A CONFERÊNCIA

A CONFERÊNCIA. (Conto).

Esta estória eu recolhi anos atrás quando participei de uma série de cursos na minha cidade natal. Tratava-se de um famoso conferencista, ganhava a vida proferindo palestras pelo país afora. Para onde ia levava o seu motorista particular, que era também uma espécie de fiel escudeiro, cujo respeito e admiração pelo patrão eram notórios. Não só o acompanhava em todas as viagens, como também assistia às aulas ministradas pelo mestre, prestando atenção a todos os detalhes, sempre sentado nos últimos bancos ou cadeiras dos teatros ou auditórios onde eram realizadas as apresentações.

Na verdade, ele já sabia “de cor e salteado” sobre todos os temas abordados pelo patrão, tanto que lhe se fosse dado, algum dia, por qualquer motivo substitui-lo, poderia fazê-lo com tranqüilidade. Pelo menos assim pensava...

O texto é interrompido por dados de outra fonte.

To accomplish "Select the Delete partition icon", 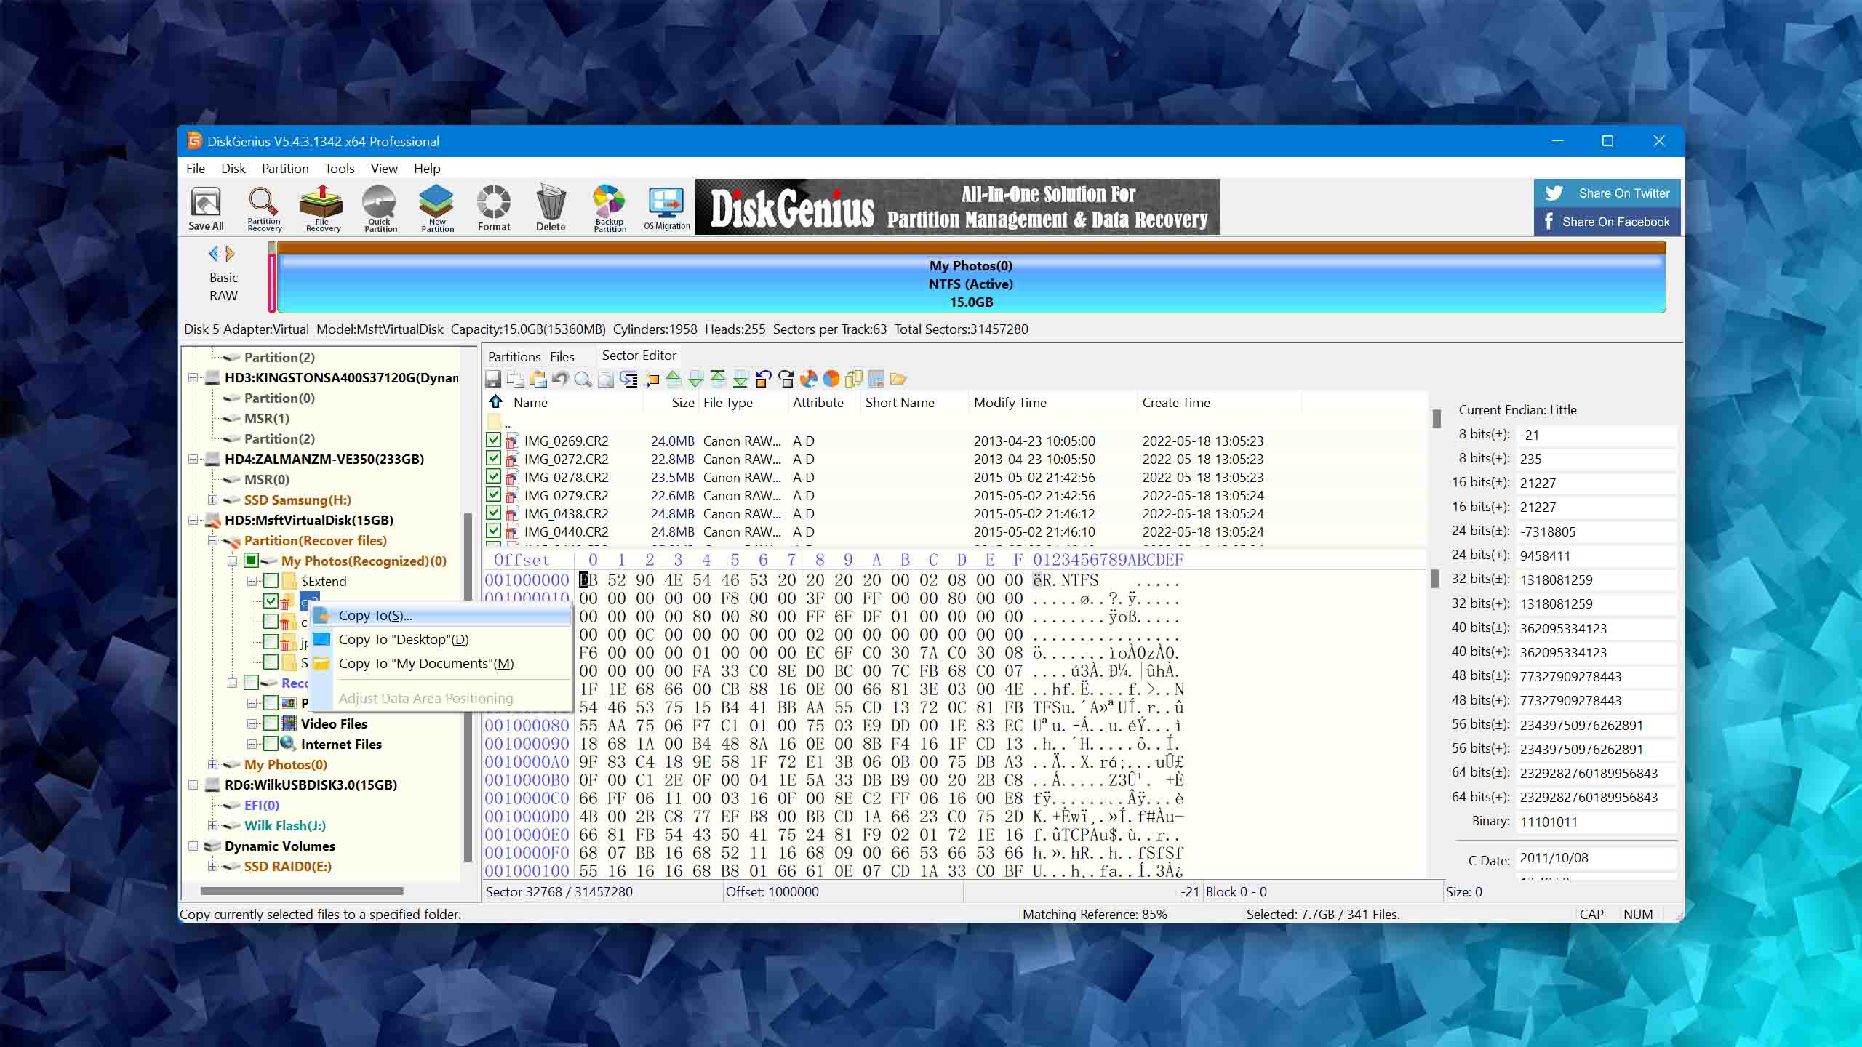I will pyautogui.click(x=550, y=206).
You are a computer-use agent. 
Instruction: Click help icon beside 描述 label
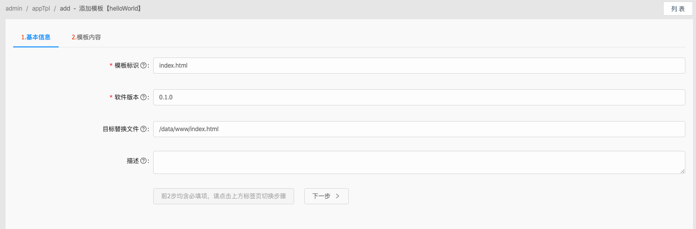144,161

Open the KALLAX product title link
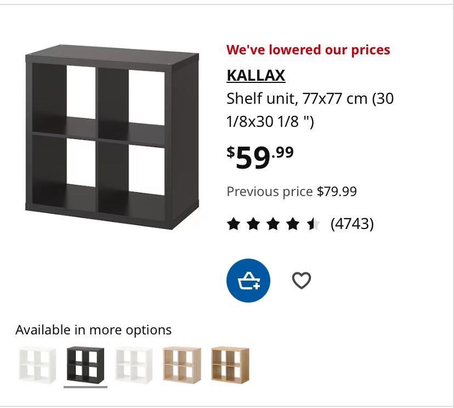(256, 76)
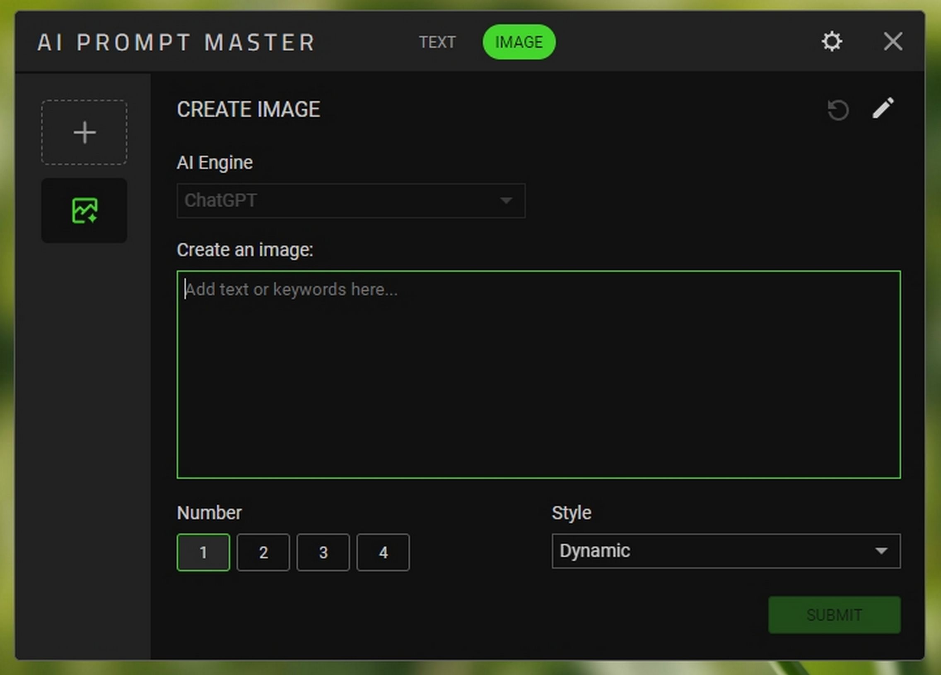This screenshot has width=941, height=675.
Task: Click the pencil edit icon
Action: tap(883, 108)
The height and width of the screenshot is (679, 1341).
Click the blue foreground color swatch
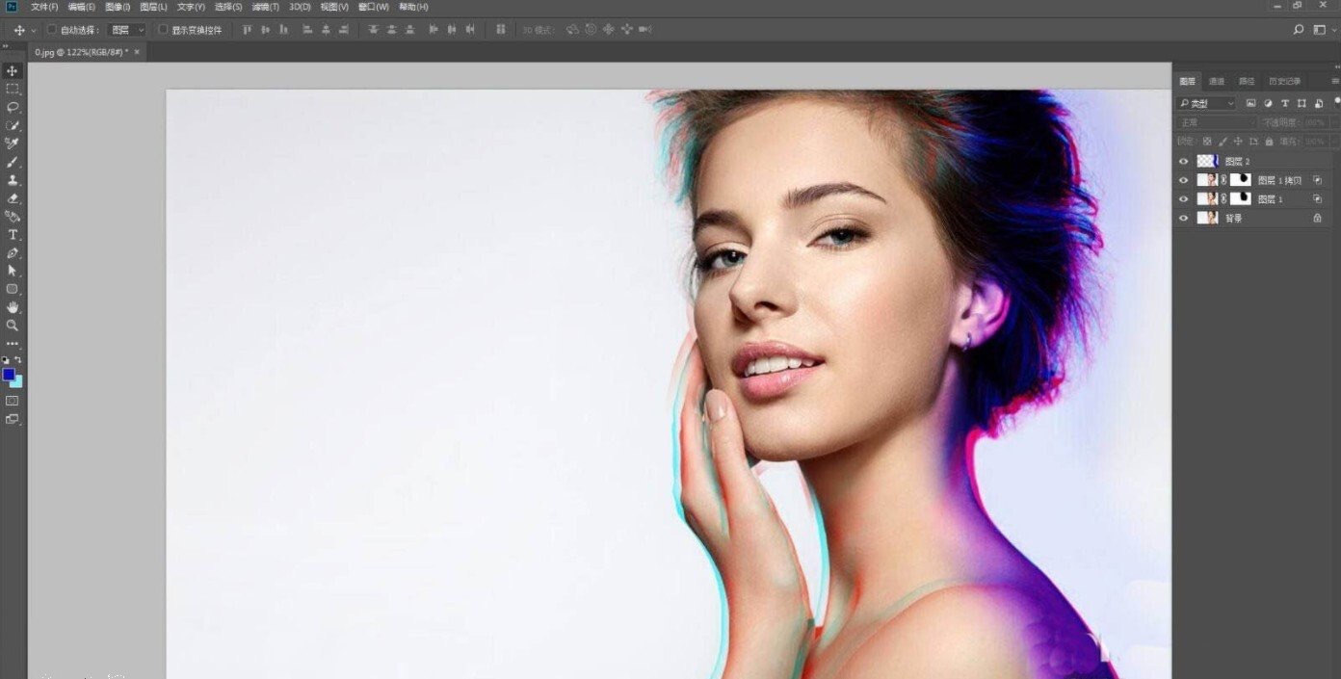tap(9, 374)

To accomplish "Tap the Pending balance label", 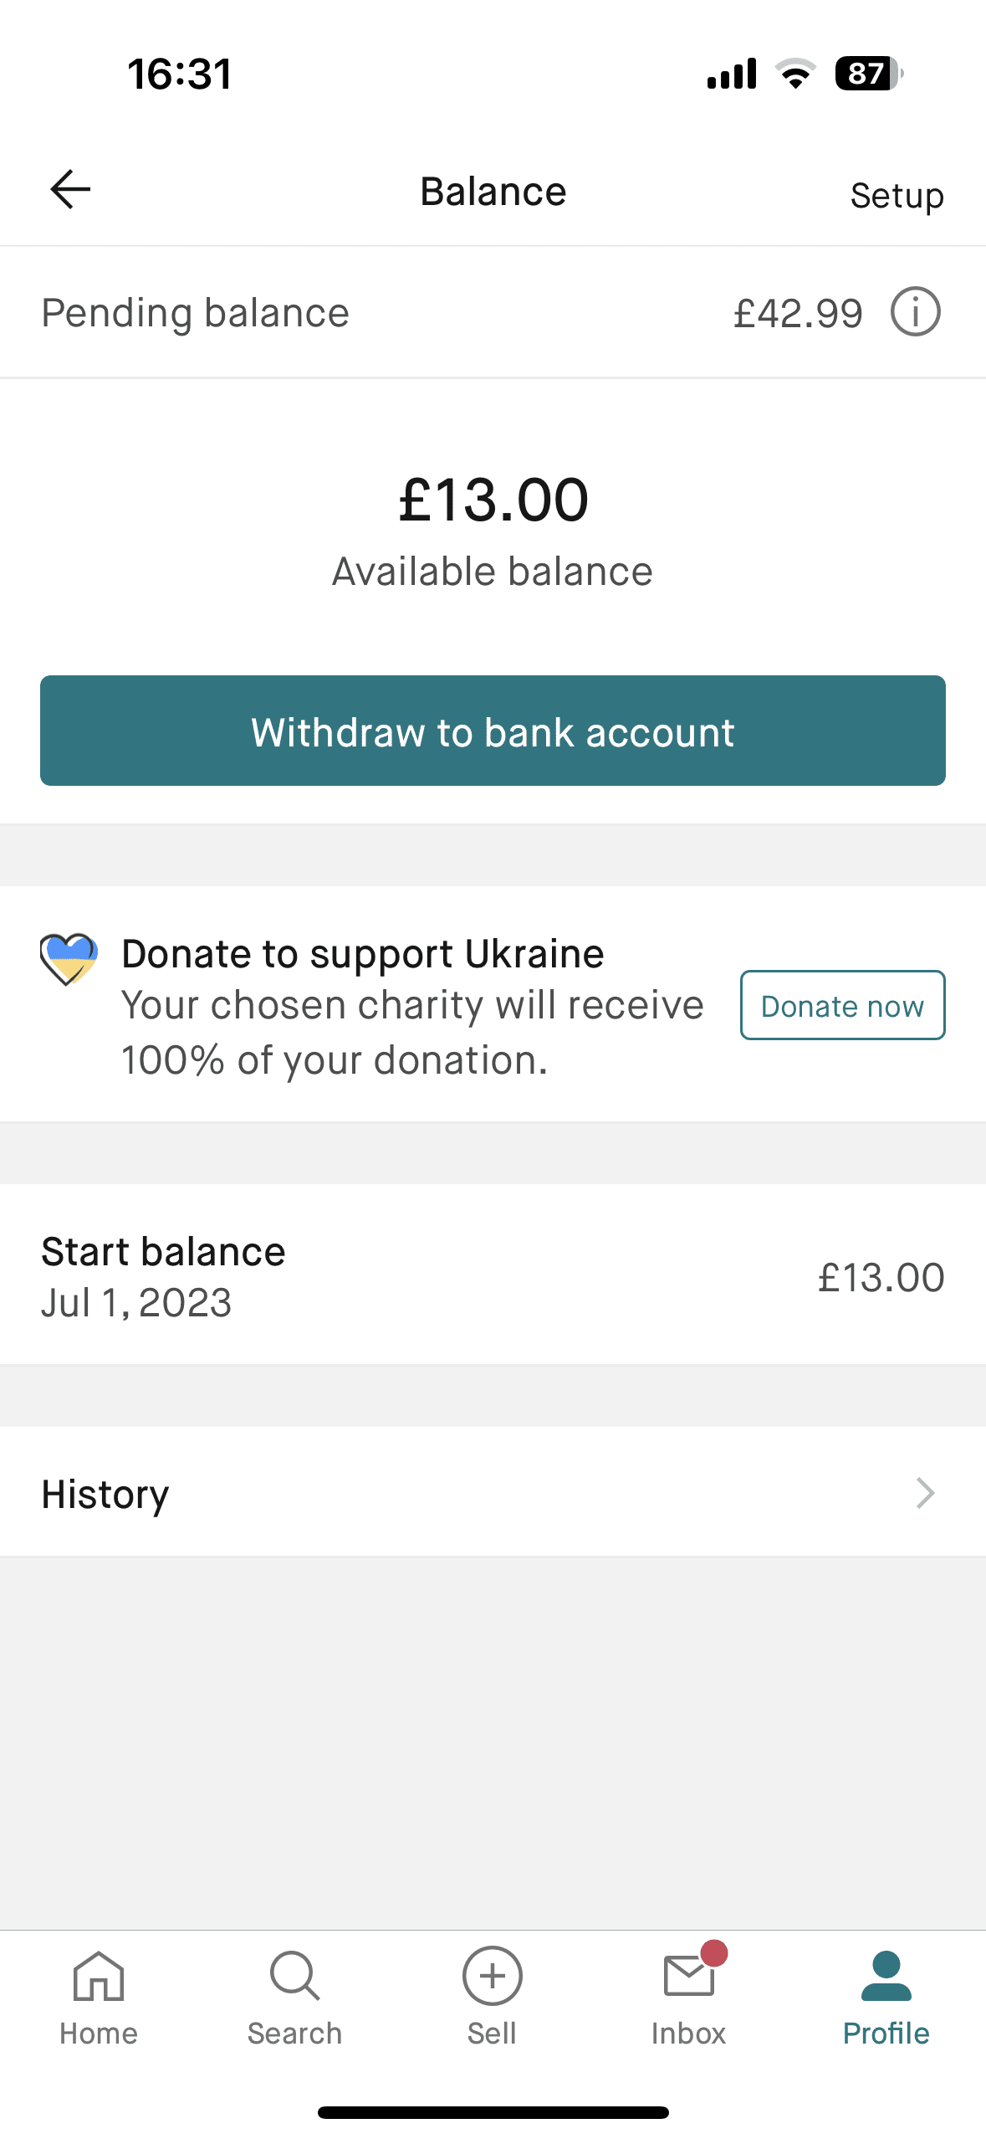I will tap(195, 313).
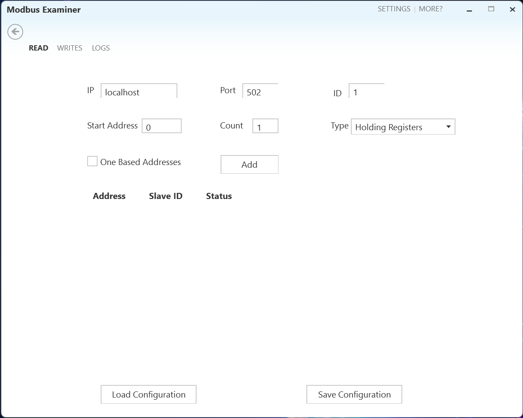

E o que era apenas um sonho foi, na sua cabeça, transformando-se numa obsessão. Tornou-se meticuloso, estudava e anotava os vários pontos das palestras. Geralmente as conferências não apresentavam grande problema, só necessitavam de um conhecimento específico da matéria ou tema a ser abordado, e da habilidade do orador no sentido de prender a atenção da platéia. A dificuldade não estava na palestra em si, mas na seqüência quando aconteciam os debates. Aí estava o entrave. Sim, porque este terreno não era firme, nem tampouco plano, necessitando além de conhecimento, muito “jogo de cintura”, para não cair nas armadilhas eventualmente preparadas por algum dos debatedores.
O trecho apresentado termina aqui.